Compte tenu de l’âge de Mme [S] (43 ans), de son ancienneté (7 années complètes) et du montant de son salaire mensuel (2 469,60 euros) lors de la rupture du contrat, et alors qu’elle ne justifie avoir retrouvé un emploi à durée indéterminée à temps partiel qu’à compter du 1er octobre 2020 (pièce n°11 de l’intimée) et avoir perçu des allocations de retour à l’emploi du 5 août 2020 au 11 septembre 2022 (pièce n°13 de l’intimée), le jugement entrepris est infirmé en ce qu’il a condamné la société [8] à verser à Mme [S], à titre de dommages et intérêts pour licenciement sans cause réelle et sérieuse, la somme de 19 752 euros.
La société [8] est condamnée à payer à Mme [S] la somme de 14 817,60 euros, à titre de dommages et intérêts, correspondant à six mois de salaire (2 469,60 X 6 mois = 14 817,60 euros)

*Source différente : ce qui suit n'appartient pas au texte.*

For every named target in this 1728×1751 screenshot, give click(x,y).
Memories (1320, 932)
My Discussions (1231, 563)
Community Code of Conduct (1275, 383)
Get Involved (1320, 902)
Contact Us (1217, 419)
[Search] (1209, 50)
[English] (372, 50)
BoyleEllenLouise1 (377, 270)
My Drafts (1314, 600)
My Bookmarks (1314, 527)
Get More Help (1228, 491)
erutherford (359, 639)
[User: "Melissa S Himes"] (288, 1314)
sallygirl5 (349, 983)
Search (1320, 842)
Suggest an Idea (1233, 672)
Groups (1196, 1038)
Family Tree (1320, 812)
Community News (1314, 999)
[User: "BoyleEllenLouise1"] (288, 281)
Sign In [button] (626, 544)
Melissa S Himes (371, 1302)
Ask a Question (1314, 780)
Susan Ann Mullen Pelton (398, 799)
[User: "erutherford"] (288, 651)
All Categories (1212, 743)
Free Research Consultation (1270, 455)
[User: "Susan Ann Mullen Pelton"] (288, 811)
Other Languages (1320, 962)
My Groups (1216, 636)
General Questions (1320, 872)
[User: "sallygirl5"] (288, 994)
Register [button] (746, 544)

Sur le remboursement des prestations Pôle emploi (désormais France Travail)
Au moment de la rupture, l’entreprise comptait plus de plus de onze salariés et l’ancienneté de Mme [S] était supérieure à deux ans.

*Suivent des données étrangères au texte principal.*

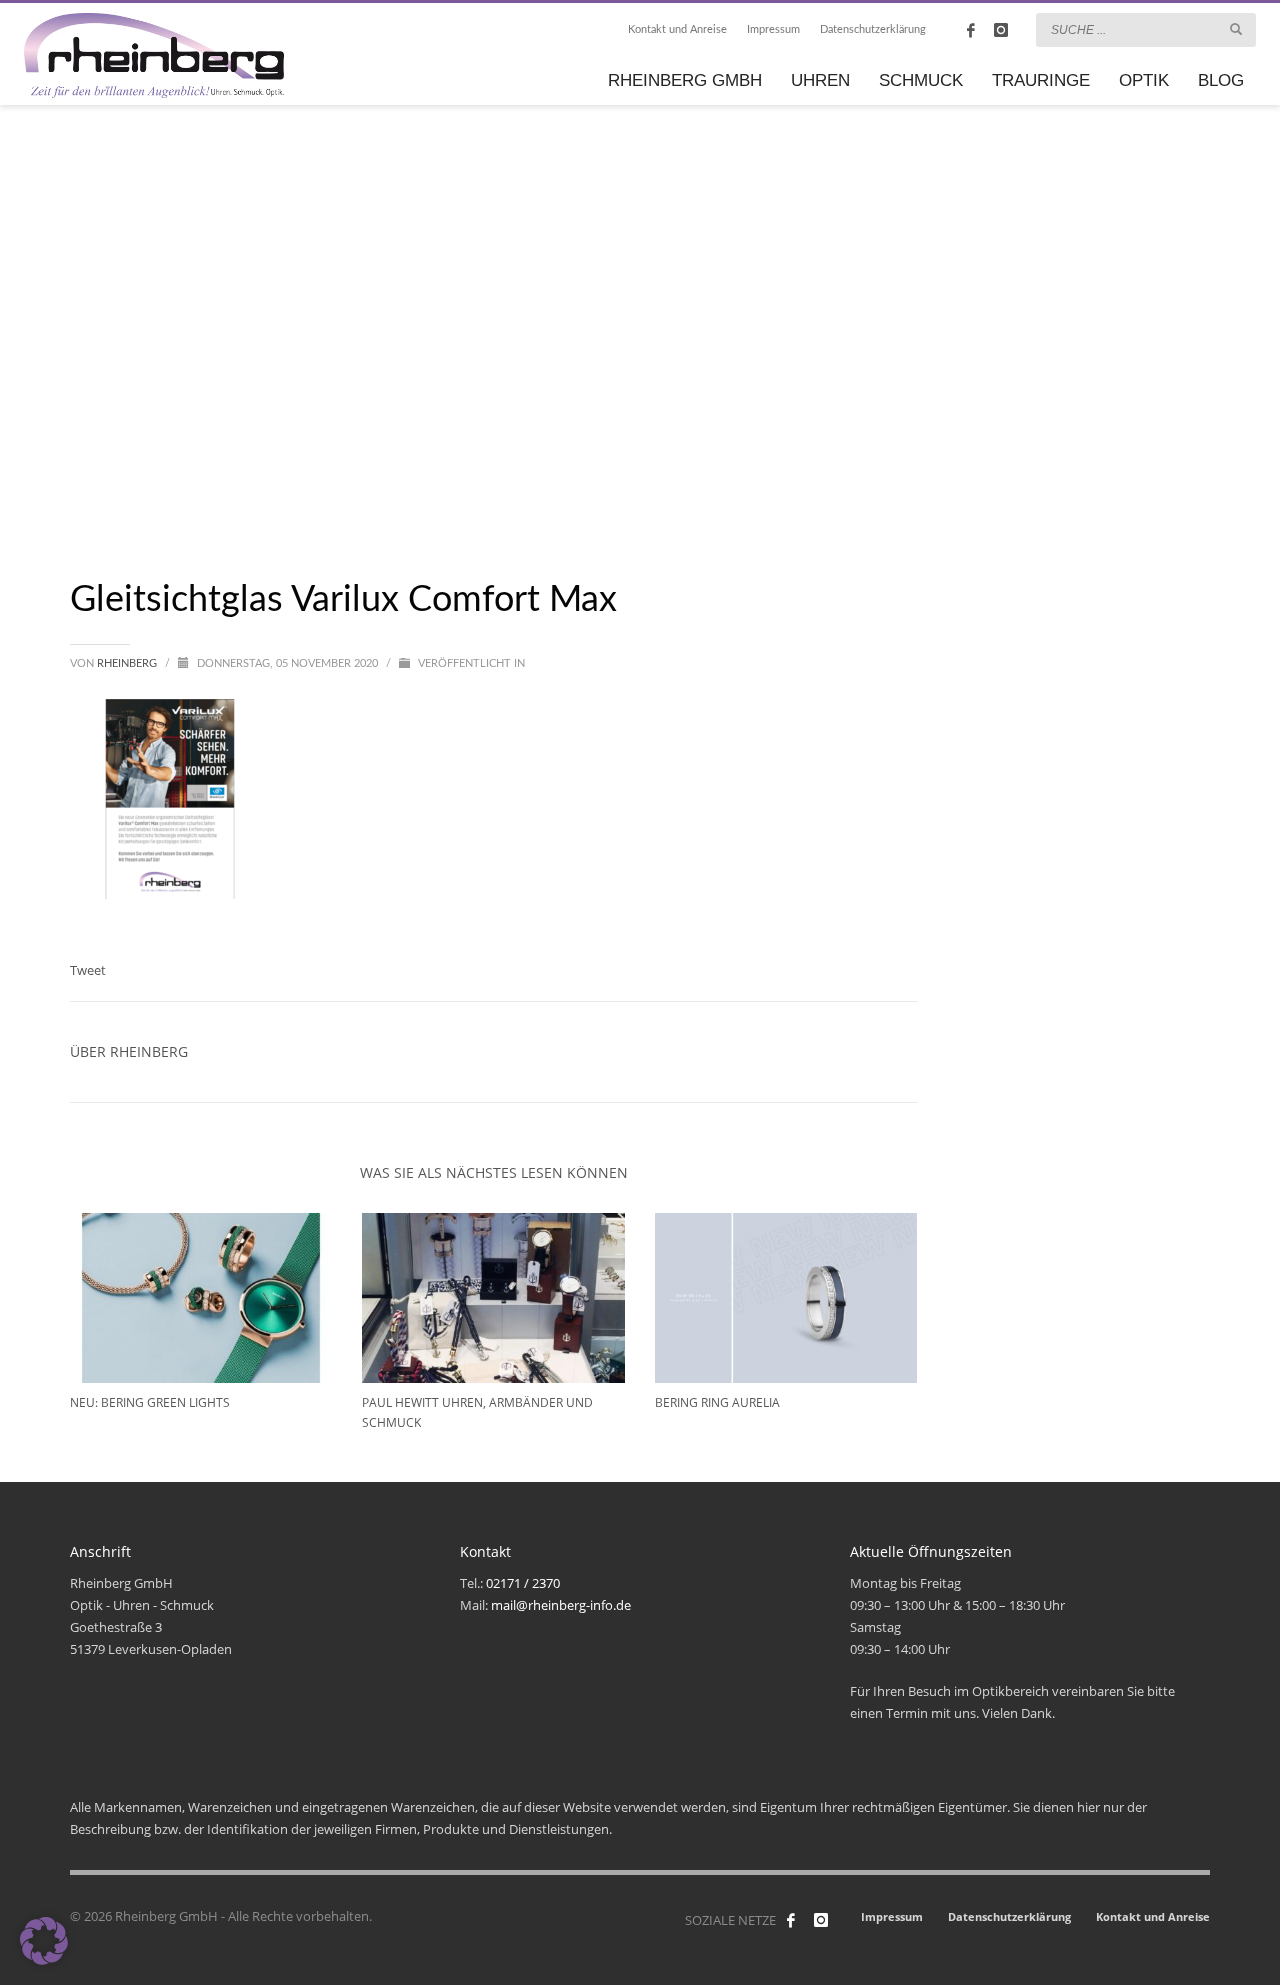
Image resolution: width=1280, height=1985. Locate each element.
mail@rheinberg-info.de (561, 1605)
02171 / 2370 (523, 1583)
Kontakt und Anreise (677, 29)
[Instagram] (1001, 30)
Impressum (773, 29)
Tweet (88, 970)
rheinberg (128, 663)
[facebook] (971, 30)
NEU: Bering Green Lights (150, 1402)
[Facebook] (791, 1920)
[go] (1236, 29)
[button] (44, 1941)
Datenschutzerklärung (873, 29)
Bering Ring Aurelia (717, 1402)
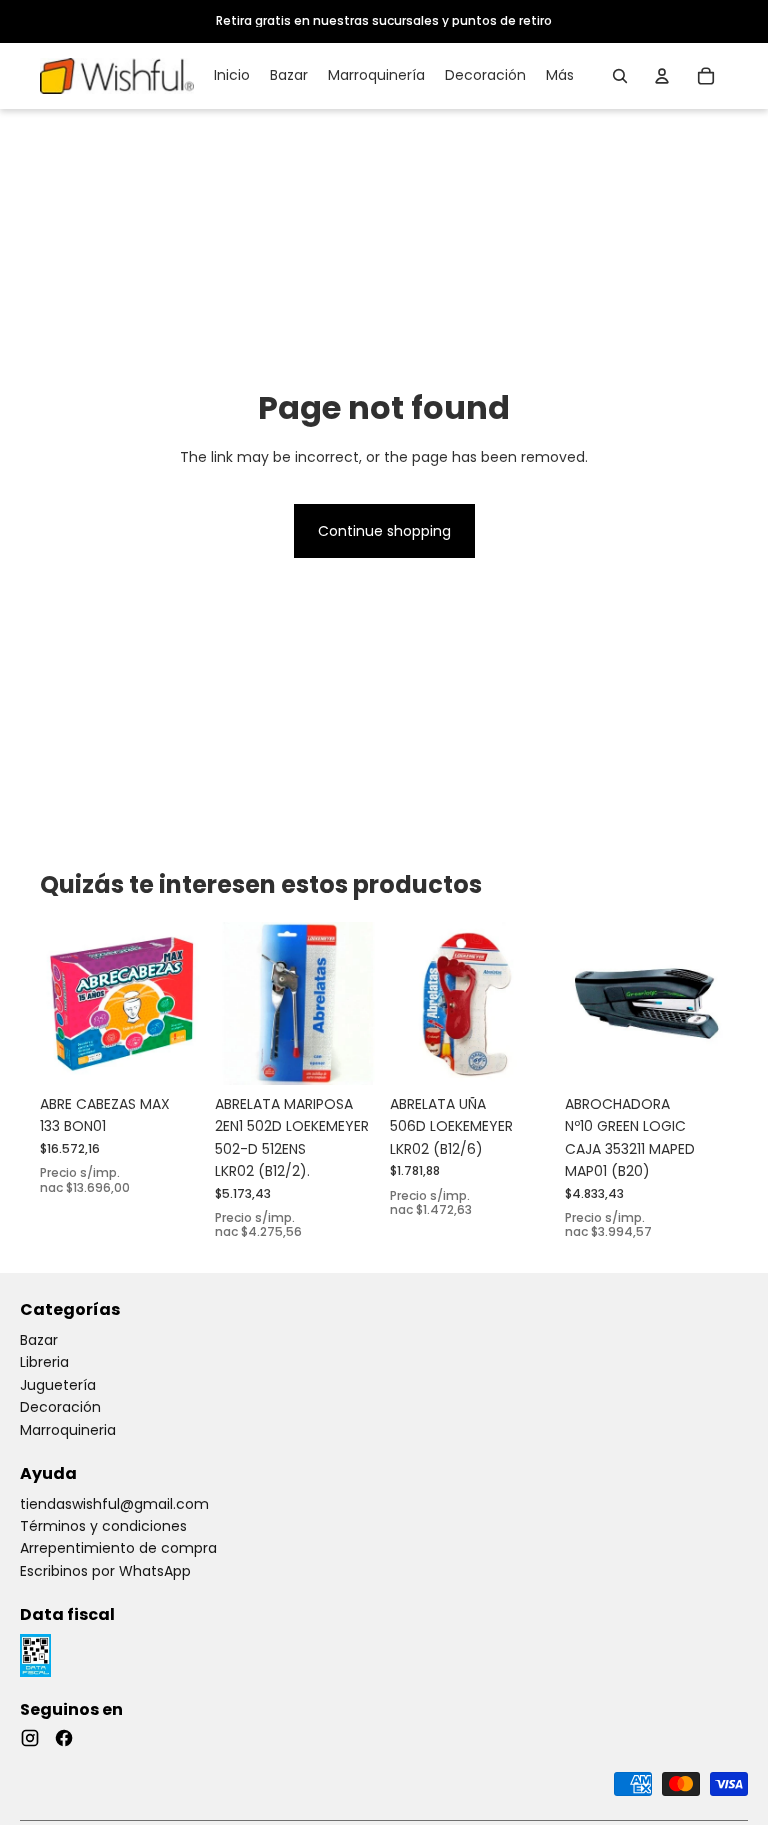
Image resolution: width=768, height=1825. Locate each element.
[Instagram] (30, 1738)
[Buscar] (620, 76)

En application de l’article L. 1235-4 du code du travail, il y a lieu d’ordonner d’office le remboursement par l’employeur à Pôle emploi, devenu France Travail depuis le 1er janvier 2024, des indemnités de chômage versées du jour du licenciement au jour de l’arrêt prononcé, dans la limite de six mois d’indemnités.
Sur les dépens et les frais irrépétibles
Le jugement entrepris est confirmé s’agissant de l’application de l’article 700 du code de procédure civile et des dépens.

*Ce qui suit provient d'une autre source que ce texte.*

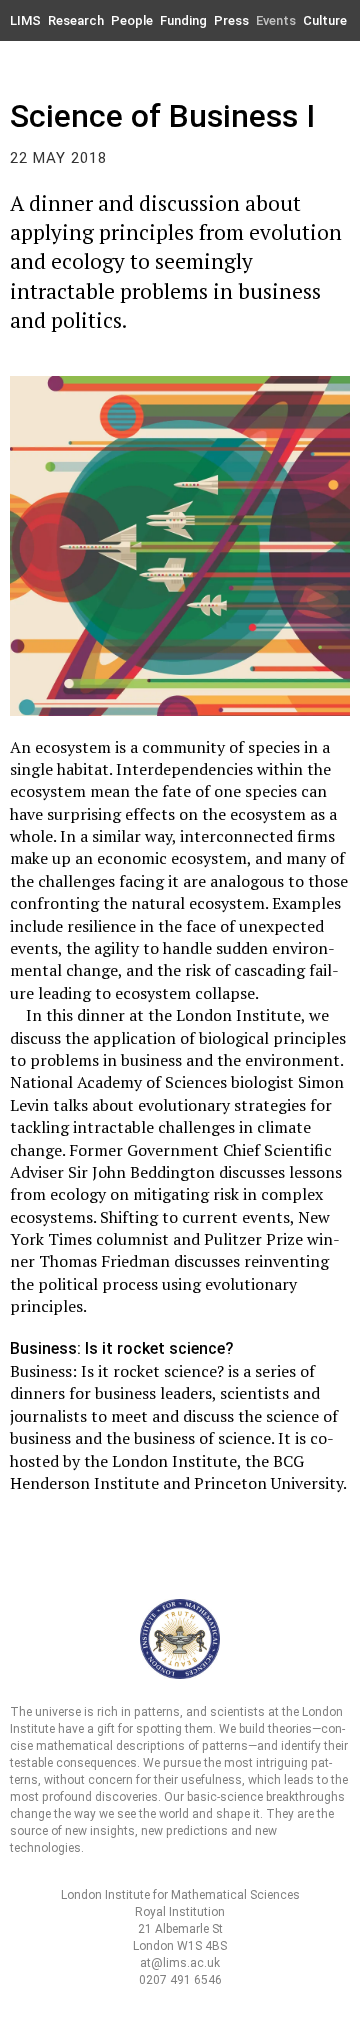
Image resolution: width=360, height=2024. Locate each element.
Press (231, 20)
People (132, 20)
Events (276, 20)
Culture (325, 20)
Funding (183, 20)
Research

La société [8] est déboutée de sa demande présentée sur le fondement de l’article 700 du code de procédure et condamnée à verser à Mme [S], en application du même article, la somme de 1 500 euros au titre des frais irrépétibles engagés par elle en cause d’appel.
La société [8] est également condamnée aux dépens d’appel, sur le fondement de l’article 696 du code de procédure civile.
PAR CES MOTIFS,
La cour, statuant publiquement, contradictoirement, en dernier ressort,
Infirme le jugement entrepris, en ce qu’il a condamné la société [8] à payer à Mme [D] [S] la somme de 19 752 euros à titre de dommages et intérêts ;
Le confirme pour le surplus ;
Statuant à nouveau sur ce chef infirmé et ajoutant :
Condamne la SAS [8] à payer à Mme [D] [S] la somme de 14 817,60 euros à titre de dommages et intérêts ;
Déboute la SAS [8] de sa demande présentée sur le fondement de l’article 700 du code de procédure civile ;
Ordonne d’office le remboursement par la SAS [8] à Pôle emploi, devenu France Travail au 1er janvier 2024, des prestations versées à Mme [S] [D] du jour de son licenciement au jour du présent arrêt, dans la limite de six mois d’indemnités ;
Condamne SAS [8] aux dépens d’appel ;
Condamne la SAS [8] à payer à Mme [D] [S] la somme de 1 500 euros sur le fondement de l’article 700 du code de procédure civile au titre des frais irrépétibles exposés par celle-ci en cause d’appel.